I have just got back from the WSOP in Las Vegas and will bring you more on that subject and on the Irish success stories in my next column. However, I can’t possibly complete this one without congratulating Marty Smyth on his stunning victory in the World Championship $10,000 Pot Limit Omaha event. Well done Champ.


They say you should never look a gift horse in the mouth. After a few recent experiences, I don’t really want to look at any part of a horse. Me and horses have never really got on. I remember many years ago backing the winner in the Grand National but, apart from that, my winning bets have been few and far between. Happily betting on horses is a very occasional vice for me. Really the only time I get involved is when I get what I consider to be a reliable tip. Even then there is no guarantee. I remember quite a few years ago flying into Dublin on my way home from the WSOP and happened to be on the same flight as WSOP champion, Noel Furlong. Noel’s horse betting coups are legendary and he was an owner as well as a punter. He gave me the name of one of his horses that was running that afternoon and he assured me it had every chance of winning. As well as having a bet myself, I passed on the information to a couple of friends back home. They in turn passed on the name of the horse to a few others. I wasn’t too popular back home when this horse came nowhere.
More recently, while playing a tournament in Dublin, a friend of mine convinced me to have a bet on another great hope. A little more success here as it led the whole way only to lose by a nose in a photo finish. My last, and hopefully final, experience in equine matters came at a poker tournament in Co. Waterford. It just happened to be Friday the 13th and I had just finished a meal with a friend. We were leaving the restaurant when we happened to bump into a fellow poker player and bookie. Now I have never asked this guy for a tip nor has he ever offered one before but, on this occasion, he told me that he had taken a big bet from the owner of a horse which was due to run in an evening race within about 5 minutes. He told us that the horse had come in from a 14-1 shot that morning and was now quoted at 6-1 second favourite. As there just happened to be a bookies shop right across the street, we decided to have a punt. As the race was going out live on TV, we waited around to watch the outcome. Things didn’t get off to a very good start when the jockey managed to fall off the horse on the starting line. Having given the rest of the field a 100 yard head start, it was of little consolation that the jockey managed to re-mount and finish the race in 8th place. There were no prizes for 8th spot that day.
So, horses and me are officially finished. They can go their way and I will go mine. No more tips please and, if you ever see me in a bookmakers with a betting slip in hand, please feel free to remind me of this statement.

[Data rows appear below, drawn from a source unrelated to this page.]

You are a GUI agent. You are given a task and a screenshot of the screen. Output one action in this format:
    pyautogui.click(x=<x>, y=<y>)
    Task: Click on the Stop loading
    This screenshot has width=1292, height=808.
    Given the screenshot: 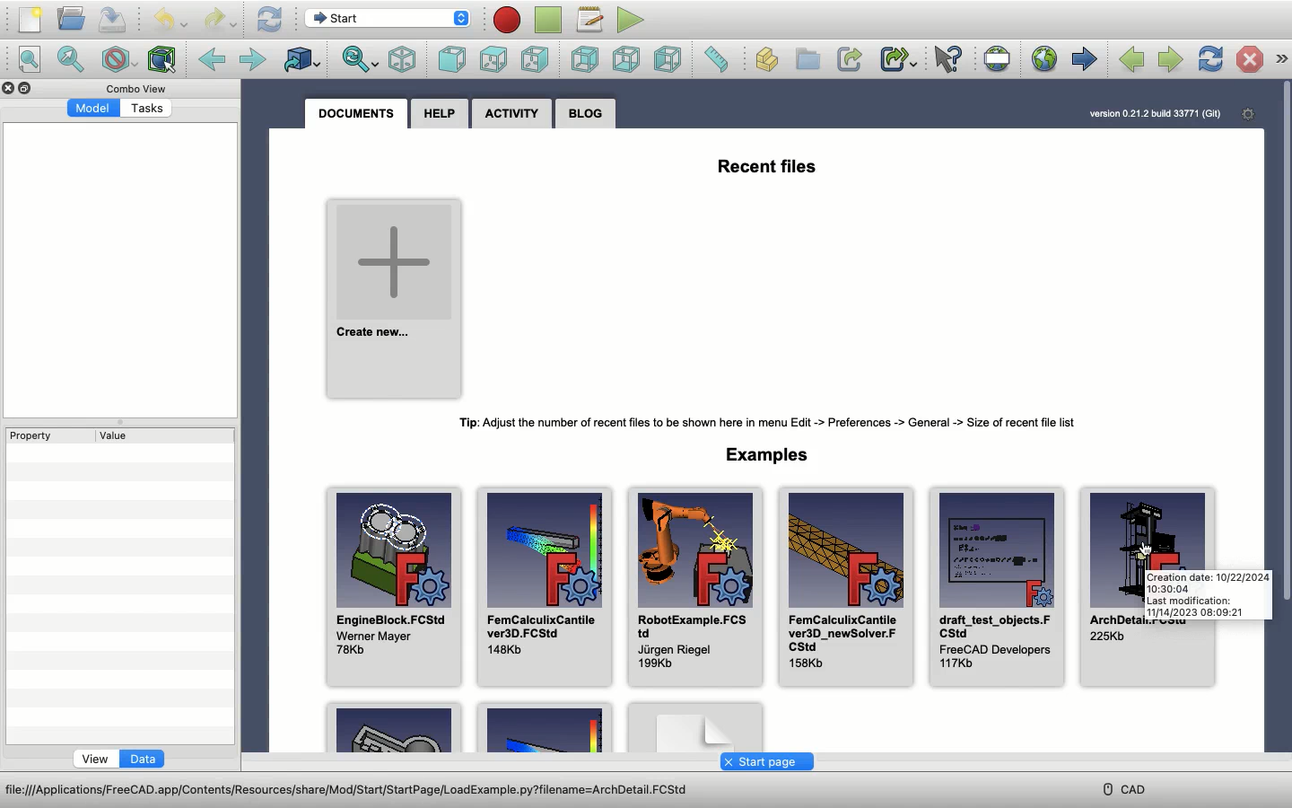 What is the action you would take?
    pyautogui.click(x=1249, y=59)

The Irish Classic Poker Festival at the Macau Club Cork runs from 11th to 17th August. It includes a Ladies event and a Super Satellite for seats in the WSOP Europe as well as the main three day event. The main event starts on Friday 15th August with a buy-in of €1,500 + 100 and features a 15,000 starting stack and 75 minute levels with a guaranteed prize pool of €150,000. Always a well run event, don’t miss this one.

Online satellites are currently running for two other Irish tournaments scheduled for October. These are for the Killarney Festival on Ladbrokes Poker and for the Irish Winter Festival in Dublin on Paddy Power Poker. More details about both of these events in the next issue.